# WHAT TO DO:
Quote the passage below on earpiece audio amplification from "Embodiments of the invention aim" up to and including "participant or user.".

# ARTICLE:
┄┄┄┄┄┄┄┄┄┄

Embodiments of the invention use a low complexity way of amplifying
an input earpiece audio signal x, when environmental noise disturbs
the communication. The input earpiece audio signal x may only be
amplified when the environmental noise disturbs the communication.
The amplification is realized by weighting the input earpiece audio
signal x.
The amplification may e.g. be applied in the case that the
following conditions hold: when the input earpiece audio signal x
is active, i.e. the far-end side participant is speaking, and when
the local background noise disturbs the intelligibility on the
near-end side.
Embodiments of the invention aim at emulating the behavior of a
participant as user of a communication device who manually adjusts
the magnitude of the earpiece audio signal in case of changing
environmental noise. Two successive audio signal processing steps
can be applied in order to determine the local environmental noise
magnitude using the microphone audio signal y, and to add an offset
to a predetermined user gain factor forming an earpiece gain when
the determined microphone noise magnitude exceeds a predetermined
noise magnitude threshold .eta..sub.wy. The predetermined user gain
factor forming the earpiece gain can be preselected by the
participant or user.
Local noise estimation using a built-in microphone 309 may be based
on voice activity detection (VAD) because the background noise may
only be determined when the participant does not speak. An attempt
to determine the background noise magnitude while the participant
is speaking may result in an incorrect noise estimate. Such voice
activity detection may be error-prone and may not be implemented as
a low-complexity time-domain approach in particular for noisy
environments. In order to achieve the desired beneficial
properties, embodiments of the invention are based on the
assumption that when the far-end side participant speaks, the
near-end side participant is typically silent, i.e. simultaneous
talk is typically rare.

┄┄┄┄┄┄┄┄┄┄

# Word and item location data:

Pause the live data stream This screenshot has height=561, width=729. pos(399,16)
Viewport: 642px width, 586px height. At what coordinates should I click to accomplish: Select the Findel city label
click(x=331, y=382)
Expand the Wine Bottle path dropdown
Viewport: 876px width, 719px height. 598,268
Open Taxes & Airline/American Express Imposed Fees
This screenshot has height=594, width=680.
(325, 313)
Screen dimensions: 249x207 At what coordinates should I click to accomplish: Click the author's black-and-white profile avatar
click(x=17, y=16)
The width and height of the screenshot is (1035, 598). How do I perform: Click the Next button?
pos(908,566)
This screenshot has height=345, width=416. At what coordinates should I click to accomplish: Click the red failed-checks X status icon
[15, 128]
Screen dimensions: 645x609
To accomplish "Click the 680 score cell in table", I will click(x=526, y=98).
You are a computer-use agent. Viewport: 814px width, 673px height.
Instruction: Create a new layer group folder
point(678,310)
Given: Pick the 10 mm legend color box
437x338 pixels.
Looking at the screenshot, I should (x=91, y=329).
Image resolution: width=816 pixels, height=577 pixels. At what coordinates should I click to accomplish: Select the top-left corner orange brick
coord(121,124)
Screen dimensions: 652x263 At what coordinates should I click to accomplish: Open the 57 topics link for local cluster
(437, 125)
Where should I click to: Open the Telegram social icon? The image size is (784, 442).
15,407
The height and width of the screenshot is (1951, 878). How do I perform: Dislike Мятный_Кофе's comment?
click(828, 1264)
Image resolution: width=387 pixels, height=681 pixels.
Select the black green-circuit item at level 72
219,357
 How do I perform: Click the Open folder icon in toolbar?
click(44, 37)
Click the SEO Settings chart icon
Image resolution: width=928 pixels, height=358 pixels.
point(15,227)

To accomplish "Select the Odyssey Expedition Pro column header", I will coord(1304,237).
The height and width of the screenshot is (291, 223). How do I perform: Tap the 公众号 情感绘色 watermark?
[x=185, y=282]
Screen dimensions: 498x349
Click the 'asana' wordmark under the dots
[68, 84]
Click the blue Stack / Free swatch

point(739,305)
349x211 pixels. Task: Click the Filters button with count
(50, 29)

┄┄┄┄┄┄┄┄┄┄

# EXERCISE OUTPUT:
Embodiments of the invention aim at emulating the behavior of a
participant as user of a communication device who manually adjusts
the magnitude of the earpiece audio signal in case of changing
environmental noise. Two successive audio signal processing steps
can be applied in order to determine the local environmental noise
magnitude using the microphone audio signal y, and to add an offset
to a predetermined user gain factor forming an earpiece gain when
the determined microphone noise magnitude exceeds a predetermined
noise magnitude threshold .eta..sub.wy. The predetermined user gain
factor forming the earpiece gain can be preselected by the
participant or user.